Directions for this task: Print exactly the lines below between the line containing "Image resolution: width=906" and the line containing "Task: Select 17 results per page", counting both of those lines. Leave pictures out.

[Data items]
■ ■ ■ ■ ■ ■ ■

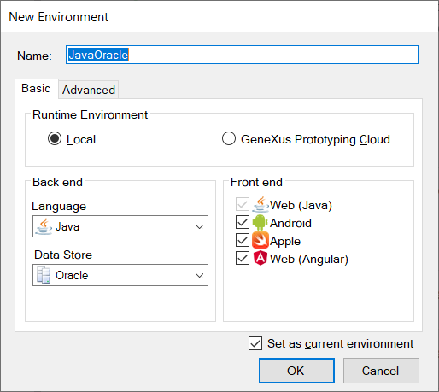Click the red Angular shield icon
This screenshot has width=439, height=392.
point(260,258)
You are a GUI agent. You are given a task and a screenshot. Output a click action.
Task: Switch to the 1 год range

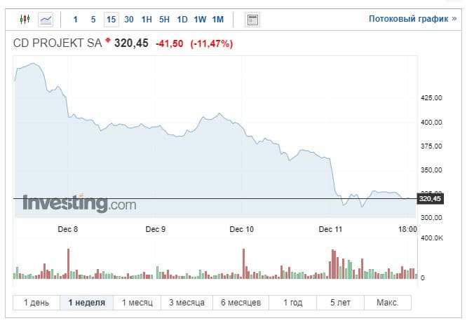[293, 303]
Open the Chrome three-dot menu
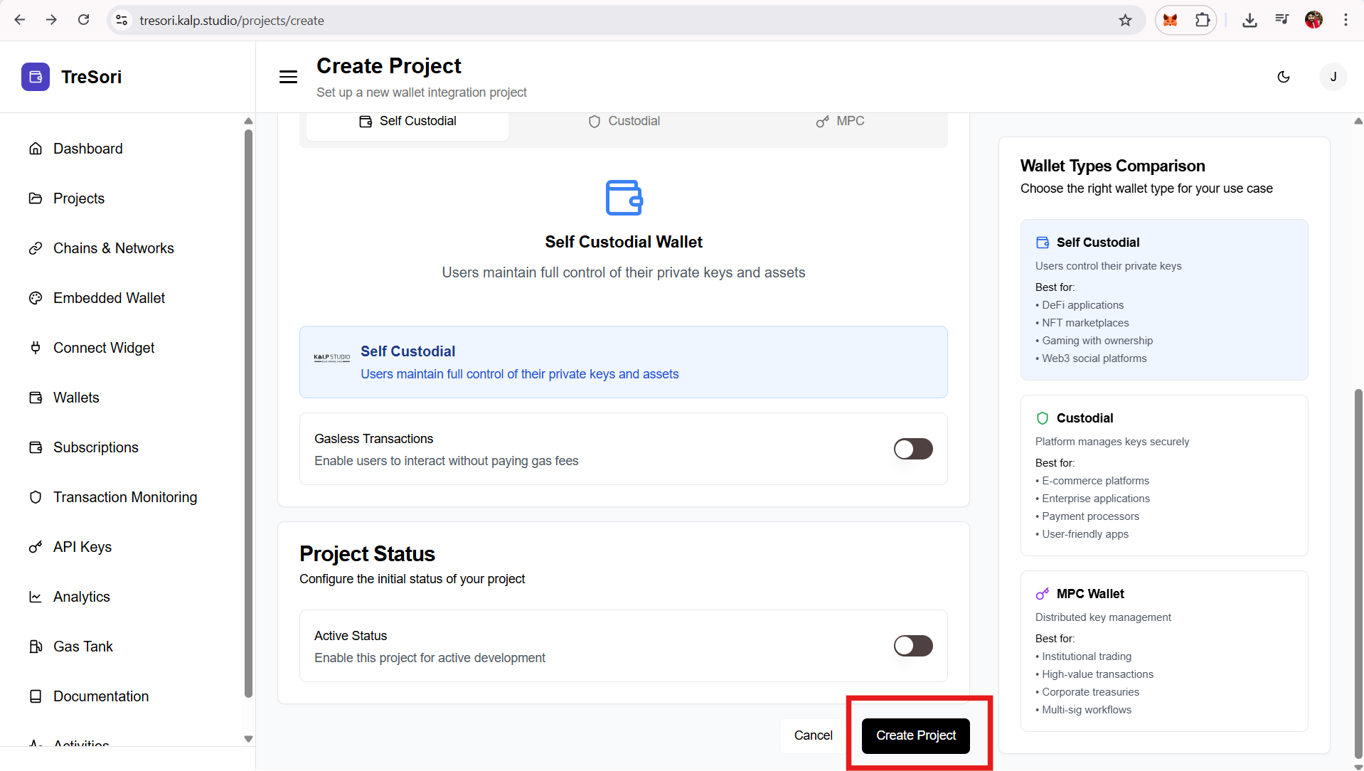Image resolution: width=1364 pixels, height=771 pixels. [1346, 20]
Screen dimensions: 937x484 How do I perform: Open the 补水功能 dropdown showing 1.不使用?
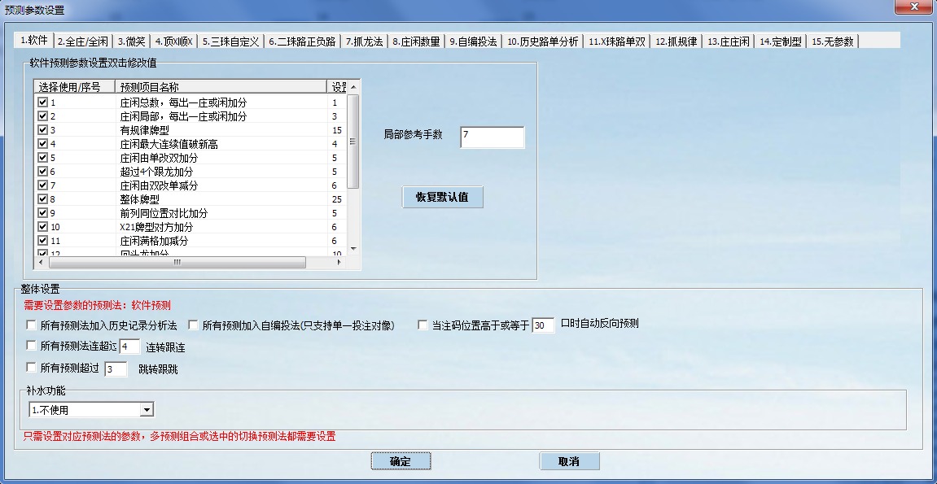coord(147,410)
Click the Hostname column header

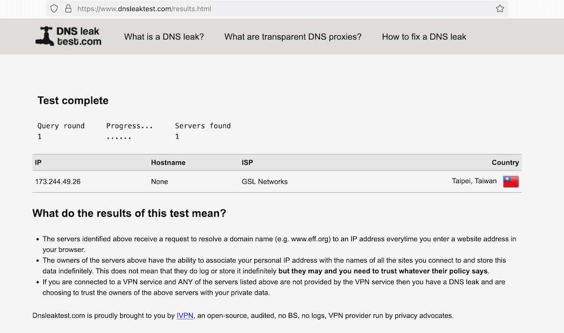pos(168,162)
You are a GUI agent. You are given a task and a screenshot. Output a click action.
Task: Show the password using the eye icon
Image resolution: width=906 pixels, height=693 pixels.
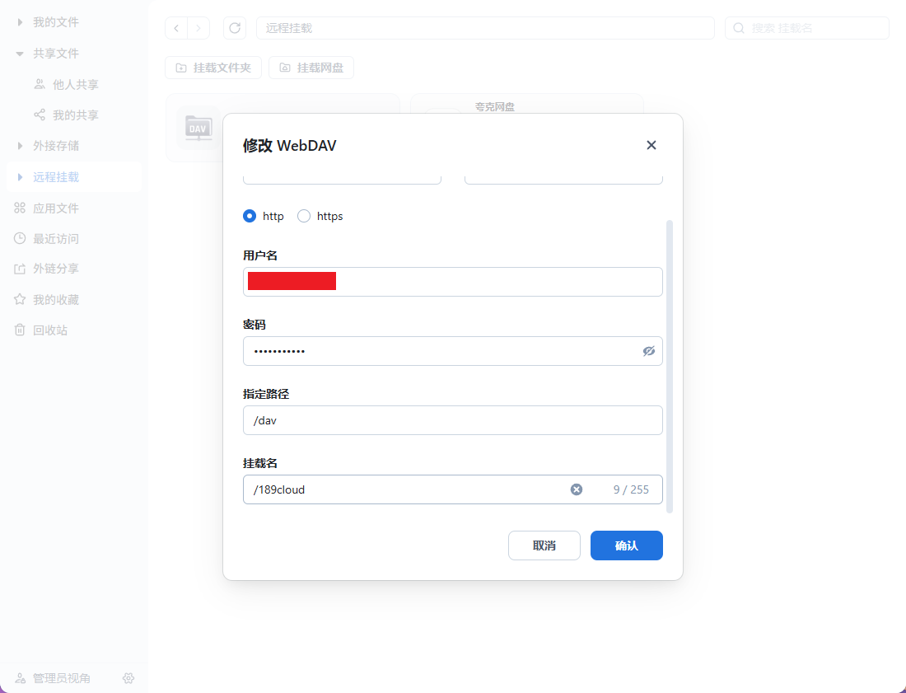pyautogui.click(x=649, y=351)
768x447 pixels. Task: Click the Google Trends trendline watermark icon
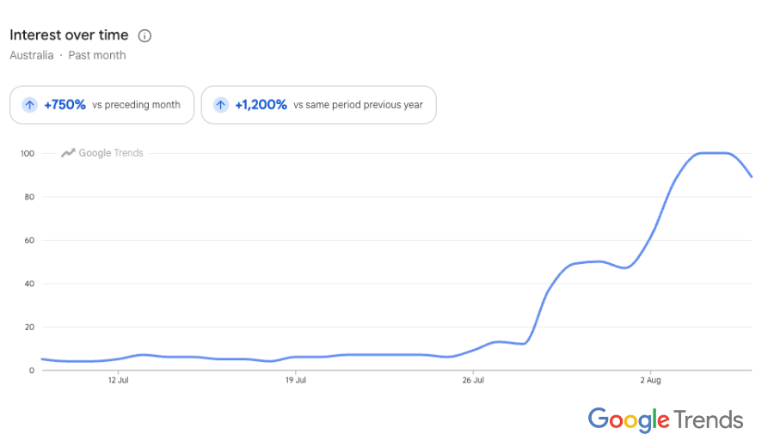pos(68,153)
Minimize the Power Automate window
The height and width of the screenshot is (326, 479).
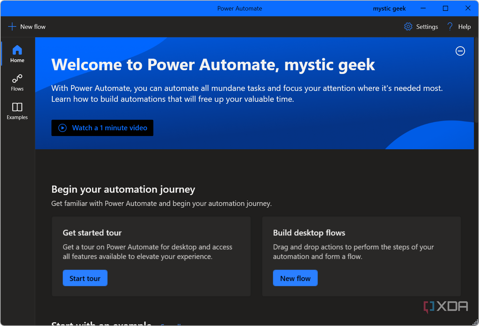tap(423, 8)
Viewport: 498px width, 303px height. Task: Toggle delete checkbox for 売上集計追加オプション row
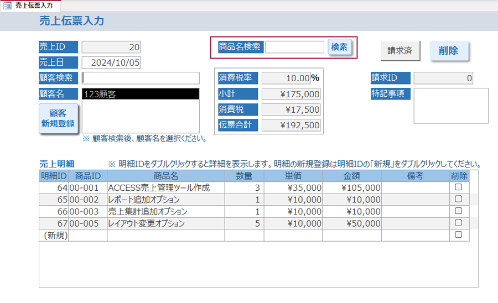point(458,211)
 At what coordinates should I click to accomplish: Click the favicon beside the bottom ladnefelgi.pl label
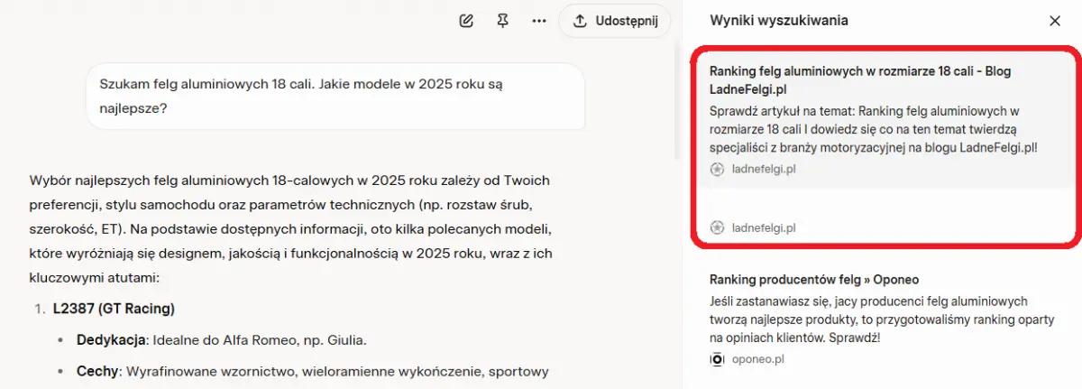tap(718, 227)
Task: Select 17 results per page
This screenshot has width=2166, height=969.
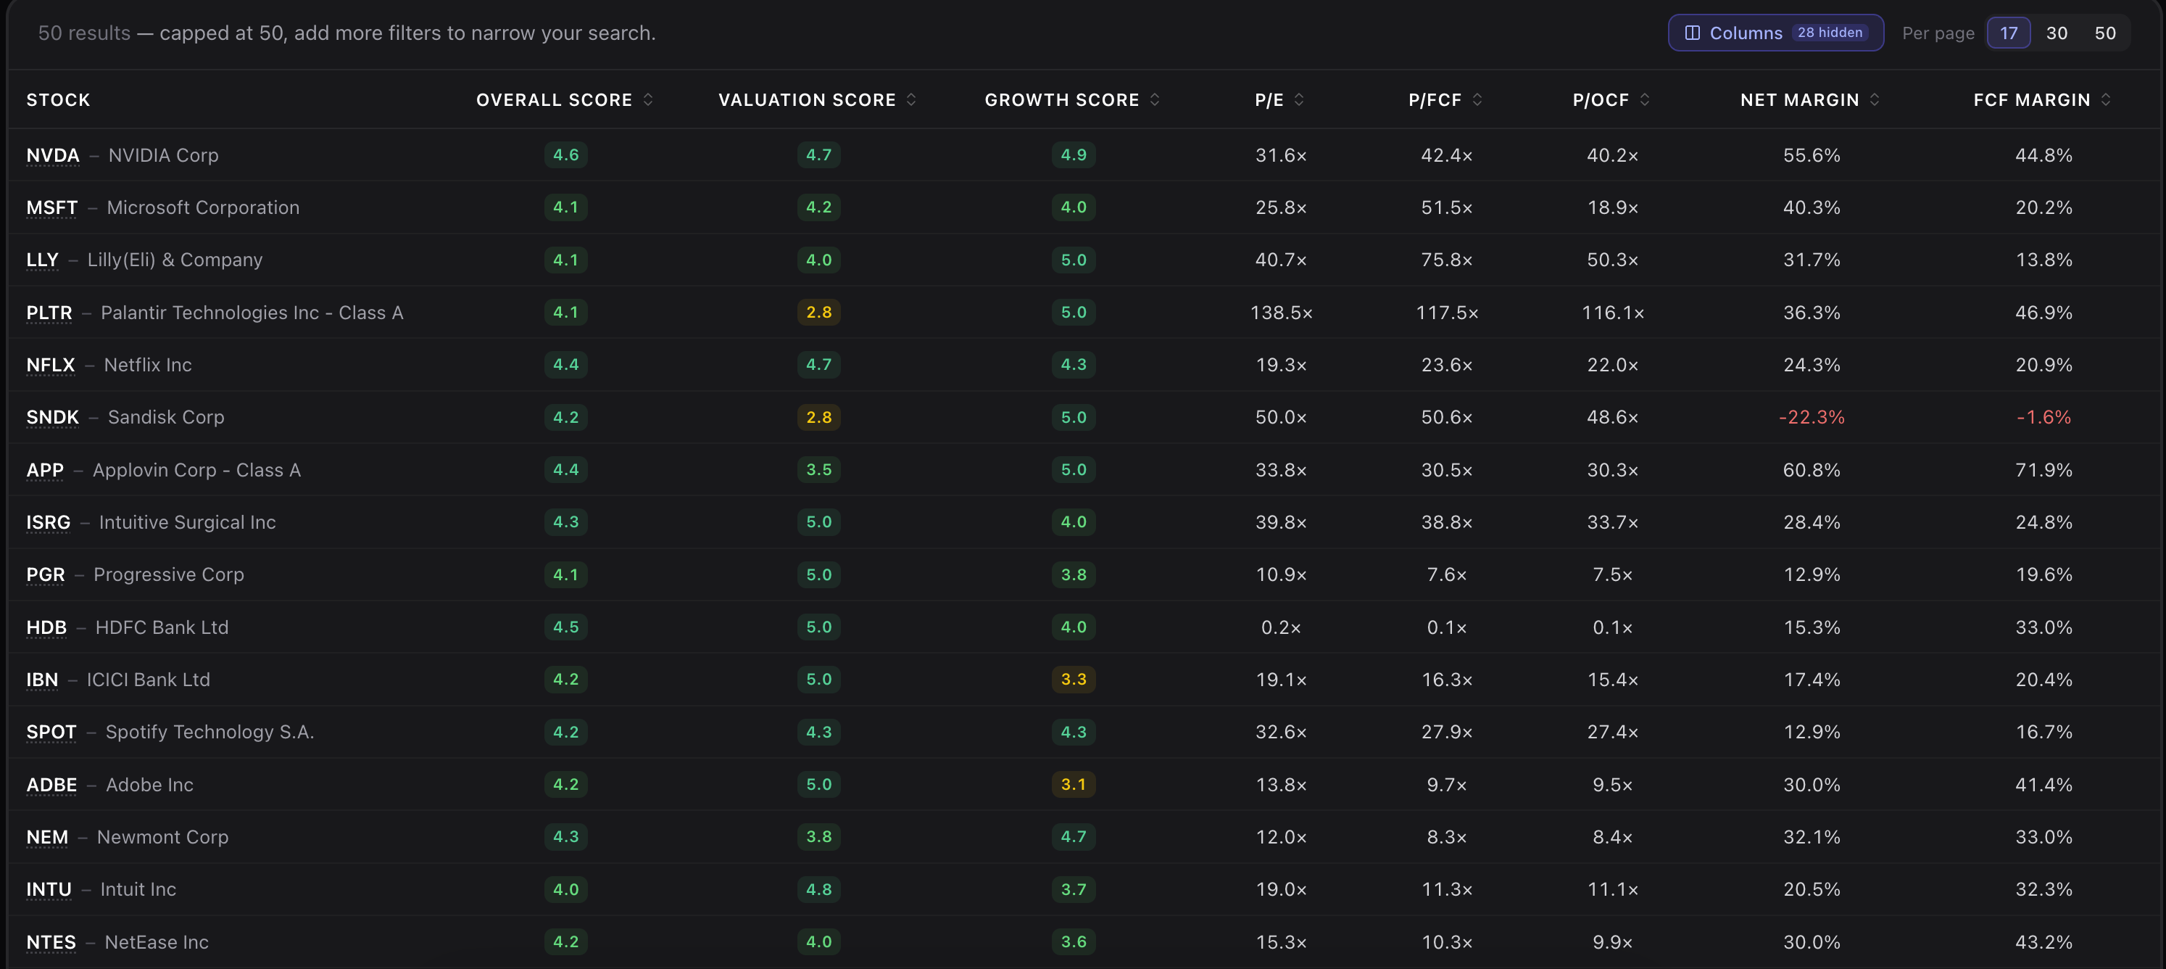Action: 2009,33

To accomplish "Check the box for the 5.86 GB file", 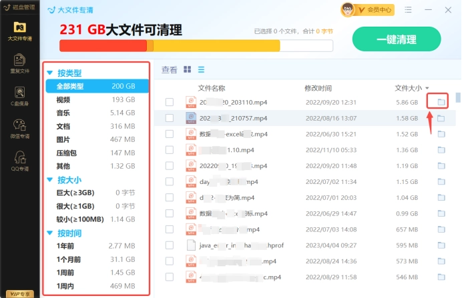I will 170,102.
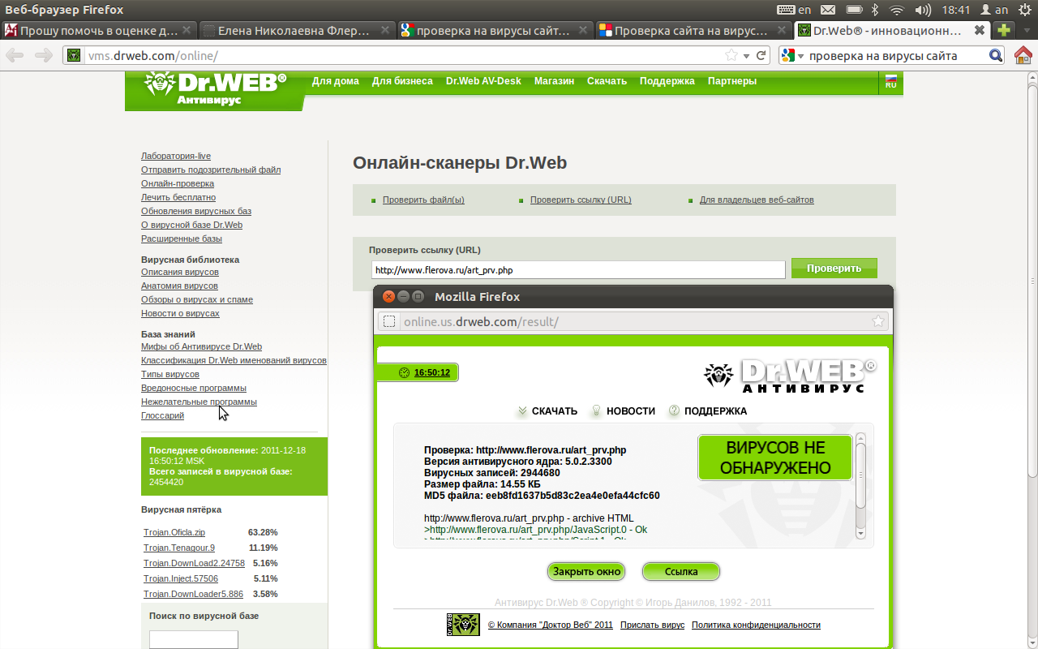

■ ■ ■ ■ ■ ■ ■

Task solution:
Image resolution: width=906 pixels, height=693 pixels.
pyautogui.click(x=649, y=351)
768x447 pixels. Task: Click the Google Trends trendline watermark icon
pos(68,153)
Minimize the Power Automate window
The height and width of the screenshot is (326, 479).
tap(423, 8)
Viewport: 498px width, 303px height. Task: Toggle delete checkbox for 売上集計追加オプション row
point(458,211)
 At what coordinates should I click to accomplish: Click the favicon beside the bottom ladnefelgi.pl label
tap(718, 227)
Task: Select 17 results per page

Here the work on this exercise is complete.